Compressive Near-Field Wideband Channel Estimation for THz Extremely Large-scale MIMO Systems

TL;DR

This paper introduces a novel compressive sensing approach for estimating wideband near-field THz MIMO channels, accounting for spherical wavefront and beam-splitting effects, with improved accuracy over traditional methods.

Contribution

It proposes a frequency-independent orthogonal dictionary and a 2D block-sparse model for efficient near-field wideband channel estimation in THz MIMO systems.

Findings

The proposed method outperforms conventional polar-domain approaches.

It effectively captures the near-field and wideband effects in channel modeling.

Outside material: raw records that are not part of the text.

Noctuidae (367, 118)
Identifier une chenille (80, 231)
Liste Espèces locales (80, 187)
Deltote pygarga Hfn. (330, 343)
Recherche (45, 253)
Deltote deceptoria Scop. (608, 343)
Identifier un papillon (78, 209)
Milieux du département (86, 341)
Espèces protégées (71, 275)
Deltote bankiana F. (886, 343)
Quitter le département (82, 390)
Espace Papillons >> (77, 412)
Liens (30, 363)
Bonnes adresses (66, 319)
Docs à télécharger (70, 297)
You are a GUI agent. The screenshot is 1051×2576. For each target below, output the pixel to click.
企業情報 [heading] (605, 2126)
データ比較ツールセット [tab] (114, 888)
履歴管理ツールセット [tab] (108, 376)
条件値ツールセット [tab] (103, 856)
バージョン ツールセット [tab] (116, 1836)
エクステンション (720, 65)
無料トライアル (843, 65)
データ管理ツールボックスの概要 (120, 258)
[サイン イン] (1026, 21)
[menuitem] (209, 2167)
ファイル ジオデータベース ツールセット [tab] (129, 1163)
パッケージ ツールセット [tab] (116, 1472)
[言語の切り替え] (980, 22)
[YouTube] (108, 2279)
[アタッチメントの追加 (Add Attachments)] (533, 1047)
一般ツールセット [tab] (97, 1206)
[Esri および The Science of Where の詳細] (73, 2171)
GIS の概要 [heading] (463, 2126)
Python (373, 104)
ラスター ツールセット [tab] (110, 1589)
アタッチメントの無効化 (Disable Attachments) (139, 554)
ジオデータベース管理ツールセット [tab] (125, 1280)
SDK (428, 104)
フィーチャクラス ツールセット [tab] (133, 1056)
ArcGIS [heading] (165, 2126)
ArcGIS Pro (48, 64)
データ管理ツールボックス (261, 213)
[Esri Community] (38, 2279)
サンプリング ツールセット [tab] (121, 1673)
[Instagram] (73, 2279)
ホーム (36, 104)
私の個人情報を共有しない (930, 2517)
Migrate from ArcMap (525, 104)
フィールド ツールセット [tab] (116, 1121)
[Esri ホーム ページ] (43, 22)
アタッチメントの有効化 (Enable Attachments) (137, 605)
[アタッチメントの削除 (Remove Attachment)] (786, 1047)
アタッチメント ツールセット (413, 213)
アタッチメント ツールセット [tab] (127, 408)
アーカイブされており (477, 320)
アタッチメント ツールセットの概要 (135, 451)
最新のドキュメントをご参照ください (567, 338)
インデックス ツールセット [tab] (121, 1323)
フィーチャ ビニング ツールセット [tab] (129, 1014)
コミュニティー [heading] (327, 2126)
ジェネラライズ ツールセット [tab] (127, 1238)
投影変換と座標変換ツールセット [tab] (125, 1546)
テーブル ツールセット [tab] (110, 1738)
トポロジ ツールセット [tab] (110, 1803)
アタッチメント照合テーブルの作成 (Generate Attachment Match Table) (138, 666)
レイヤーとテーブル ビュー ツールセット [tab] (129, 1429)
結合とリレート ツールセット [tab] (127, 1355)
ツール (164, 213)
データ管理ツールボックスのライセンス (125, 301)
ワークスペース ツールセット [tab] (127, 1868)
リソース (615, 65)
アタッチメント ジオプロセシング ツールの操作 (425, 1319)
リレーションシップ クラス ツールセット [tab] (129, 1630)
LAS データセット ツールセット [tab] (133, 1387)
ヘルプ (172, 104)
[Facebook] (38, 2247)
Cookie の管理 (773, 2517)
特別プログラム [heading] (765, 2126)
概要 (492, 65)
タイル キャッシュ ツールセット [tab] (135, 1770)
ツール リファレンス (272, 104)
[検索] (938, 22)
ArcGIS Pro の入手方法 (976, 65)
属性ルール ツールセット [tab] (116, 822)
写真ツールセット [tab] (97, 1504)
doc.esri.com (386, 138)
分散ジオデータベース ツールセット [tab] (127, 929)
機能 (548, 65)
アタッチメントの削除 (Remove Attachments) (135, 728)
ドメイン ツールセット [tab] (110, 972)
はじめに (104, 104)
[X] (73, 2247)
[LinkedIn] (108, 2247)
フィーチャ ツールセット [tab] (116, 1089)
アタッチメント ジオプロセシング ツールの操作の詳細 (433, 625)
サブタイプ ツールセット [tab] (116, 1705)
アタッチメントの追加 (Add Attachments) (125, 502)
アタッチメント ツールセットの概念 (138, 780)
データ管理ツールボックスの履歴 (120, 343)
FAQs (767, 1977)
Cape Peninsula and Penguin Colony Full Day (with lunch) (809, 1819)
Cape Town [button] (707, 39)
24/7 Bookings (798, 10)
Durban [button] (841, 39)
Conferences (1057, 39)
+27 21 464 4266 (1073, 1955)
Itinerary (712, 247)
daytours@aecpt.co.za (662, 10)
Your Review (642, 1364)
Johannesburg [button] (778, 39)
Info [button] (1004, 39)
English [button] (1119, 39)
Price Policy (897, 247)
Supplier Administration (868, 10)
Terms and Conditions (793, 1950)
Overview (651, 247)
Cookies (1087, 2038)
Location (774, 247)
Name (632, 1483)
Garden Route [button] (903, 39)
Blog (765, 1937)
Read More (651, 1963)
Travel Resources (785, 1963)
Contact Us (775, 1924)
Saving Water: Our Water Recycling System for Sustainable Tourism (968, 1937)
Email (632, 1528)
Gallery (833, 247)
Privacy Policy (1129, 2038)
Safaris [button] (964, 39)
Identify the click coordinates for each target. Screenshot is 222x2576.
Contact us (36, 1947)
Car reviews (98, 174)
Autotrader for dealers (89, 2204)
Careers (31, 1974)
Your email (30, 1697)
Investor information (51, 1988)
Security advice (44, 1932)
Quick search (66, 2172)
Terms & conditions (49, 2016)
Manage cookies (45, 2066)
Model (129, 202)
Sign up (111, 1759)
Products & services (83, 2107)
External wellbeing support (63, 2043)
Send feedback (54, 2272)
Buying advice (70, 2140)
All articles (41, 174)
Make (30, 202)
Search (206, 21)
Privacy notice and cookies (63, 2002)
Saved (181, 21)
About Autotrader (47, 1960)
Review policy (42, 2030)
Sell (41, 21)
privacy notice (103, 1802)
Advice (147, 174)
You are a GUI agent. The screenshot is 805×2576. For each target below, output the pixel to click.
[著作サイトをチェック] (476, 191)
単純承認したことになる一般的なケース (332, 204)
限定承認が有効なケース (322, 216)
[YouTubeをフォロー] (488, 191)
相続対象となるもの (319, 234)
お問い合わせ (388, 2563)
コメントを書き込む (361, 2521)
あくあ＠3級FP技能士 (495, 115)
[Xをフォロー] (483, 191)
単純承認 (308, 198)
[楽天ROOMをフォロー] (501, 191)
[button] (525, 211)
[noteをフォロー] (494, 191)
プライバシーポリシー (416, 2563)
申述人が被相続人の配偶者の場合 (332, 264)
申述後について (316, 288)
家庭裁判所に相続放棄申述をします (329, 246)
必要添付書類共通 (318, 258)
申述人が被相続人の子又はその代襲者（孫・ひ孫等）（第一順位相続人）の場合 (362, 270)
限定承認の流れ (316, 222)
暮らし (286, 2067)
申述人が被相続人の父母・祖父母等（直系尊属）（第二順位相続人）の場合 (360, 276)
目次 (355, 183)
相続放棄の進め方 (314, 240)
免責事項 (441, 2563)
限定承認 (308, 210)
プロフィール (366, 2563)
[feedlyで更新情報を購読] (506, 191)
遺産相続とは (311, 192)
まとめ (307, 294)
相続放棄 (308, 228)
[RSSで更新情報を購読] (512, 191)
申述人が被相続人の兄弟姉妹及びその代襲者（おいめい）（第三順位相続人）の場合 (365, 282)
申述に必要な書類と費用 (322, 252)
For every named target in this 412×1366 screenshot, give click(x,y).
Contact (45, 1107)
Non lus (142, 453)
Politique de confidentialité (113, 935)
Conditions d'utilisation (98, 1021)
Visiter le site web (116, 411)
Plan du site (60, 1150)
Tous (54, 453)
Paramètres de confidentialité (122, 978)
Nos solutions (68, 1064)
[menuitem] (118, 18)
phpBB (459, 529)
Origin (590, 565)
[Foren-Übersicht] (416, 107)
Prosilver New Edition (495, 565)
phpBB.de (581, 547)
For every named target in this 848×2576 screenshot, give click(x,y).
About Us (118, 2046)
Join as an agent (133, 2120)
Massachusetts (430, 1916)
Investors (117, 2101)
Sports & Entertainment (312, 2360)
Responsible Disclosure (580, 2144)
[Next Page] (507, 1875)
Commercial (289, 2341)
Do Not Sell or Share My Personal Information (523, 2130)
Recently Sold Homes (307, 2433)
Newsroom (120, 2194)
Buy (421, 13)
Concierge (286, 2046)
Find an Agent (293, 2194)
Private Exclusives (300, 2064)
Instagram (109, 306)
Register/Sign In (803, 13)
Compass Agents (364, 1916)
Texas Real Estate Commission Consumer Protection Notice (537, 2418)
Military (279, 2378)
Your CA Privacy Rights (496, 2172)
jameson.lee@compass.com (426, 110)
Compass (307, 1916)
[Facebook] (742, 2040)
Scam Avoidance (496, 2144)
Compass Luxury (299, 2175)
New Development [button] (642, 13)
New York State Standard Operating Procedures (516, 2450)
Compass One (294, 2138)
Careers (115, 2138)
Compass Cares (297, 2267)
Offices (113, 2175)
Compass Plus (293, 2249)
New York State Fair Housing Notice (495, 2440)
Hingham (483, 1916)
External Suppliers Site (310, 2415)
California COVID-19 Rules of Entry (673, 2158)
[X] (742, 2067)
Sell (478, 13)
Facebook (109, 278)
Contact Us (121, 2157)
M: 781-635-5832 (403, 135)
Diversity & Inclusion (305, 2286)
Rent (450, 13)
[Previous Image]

Numerical results validate the advantages of the 2D block-sparsity-aware framework.

Abstract

We consider the channel acquisition problem for a wideband terahertz (THz) communication system, where an extremely large-scale array is deployed to mitigate severe path attenuation. In channel modeling, we account for both the near-field spherical wavefront and the wideband beam-splitting phenomena, resulting in a wideband near-field channel. We propose a frequency-independent orthogonal dictionary that generalizes the standard discrete Fourier transform (DFT) matrix by introducing an additional parameter to capture the near-field property. This dictionary enables the wideband near-field channel to be efficiently represented with a two-dimensional (2D) block-sparse structure. Leveraging this specific sparse structure, the wideband near-field channel estimation problem can be effectively addressed within a customized compressive sensing framework. Numerical results demonstrate the significant advantages of our proposed 2D block-sparsity-aware method over conventional polar-domain-based approaches for near-field wideband channel estimation.